SOURCE PASSAGE =>
Thursday, April 28, 2016

City Construction Crews Celebrate Earth Day

City staff participated in Earth Day activities last week, organized by the general contractor at two major transportation infrastructure projects, Graham Infrastructure.

Cleaning up at the Glenmore Trail / Ogden Road project site
The collective green team spirit was shared across staff that participated from Graham, The City, major subcontractors (Wilco, Standard General, KLS, Lafarge, Harris Steel), project suppliers (Davidson Enman, United Rentals), and consultants (ISL, Stantec, CH2M).

Together, the team scoured both construction areas during the morning, picking up garbage and debris while learning about environmental safety and protection.

Clean-up at the Macleod Trail / 162 Avenue construction location
“This was a great opportunity for The City and Graham Infrastructure to partner in an environmental emphasis and help clean up the construction sites”, said Sig Undheim, Project Manager for The City at the Glenmore Trail / Ogden Road interchange project. “Construction crews manage garbage and debris on a regular basis, but the Earth Day clean-up was a specific dedicated team focus on the project sites and surrounding area.”

INSTRUCTION => Output the Earth Day cleanup article word for word between "City staff participated" and "(ISL, Stantec, CH2M).", inclusive. Work only from the Earth Day cleanup article.

DATA SECTION =>
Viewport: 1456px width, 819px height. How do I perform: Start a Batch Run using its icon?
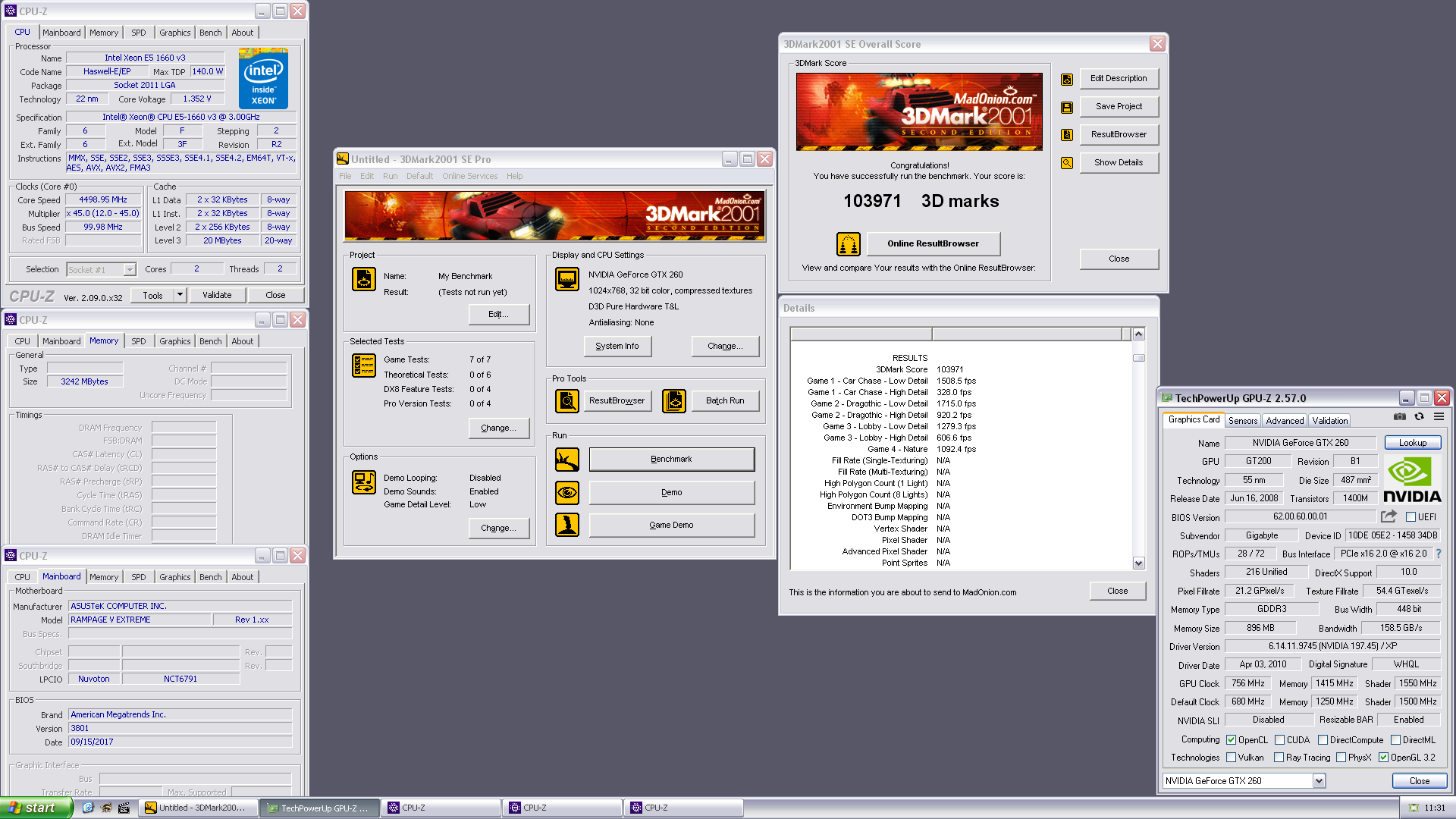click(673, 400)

---

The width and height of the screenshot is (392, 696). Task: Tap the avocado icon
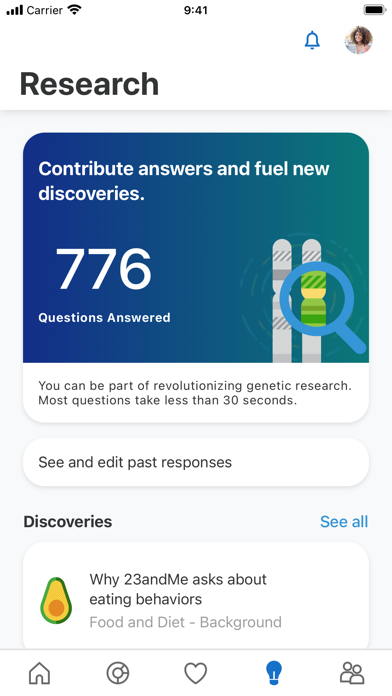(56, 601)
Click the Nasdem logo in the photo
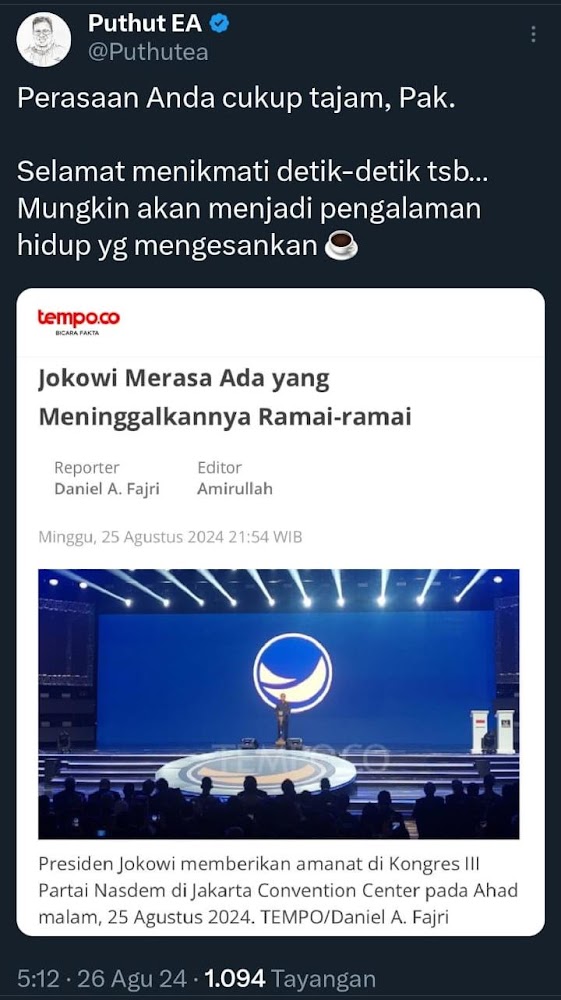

==

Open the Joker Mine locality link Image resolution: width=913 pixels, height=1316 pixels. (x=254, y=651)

OUTPUT BELOW =>
City staff participated in Earth Day activities last week, organized by the general contractor at two major transportation infrastructure projects, Graham Infrastructure.

Cleaning up at the Glenmore Trail / Ogden Road project site
The collective green team spirit was shared across staff that participated from Graham, The City, major subcontractors (Wilco, Standard General, KLS, Lafarge, Harris Steel), project suppliers (Davidson Enman, United Rentals), and consultants (ISL, Stantec, CH2M).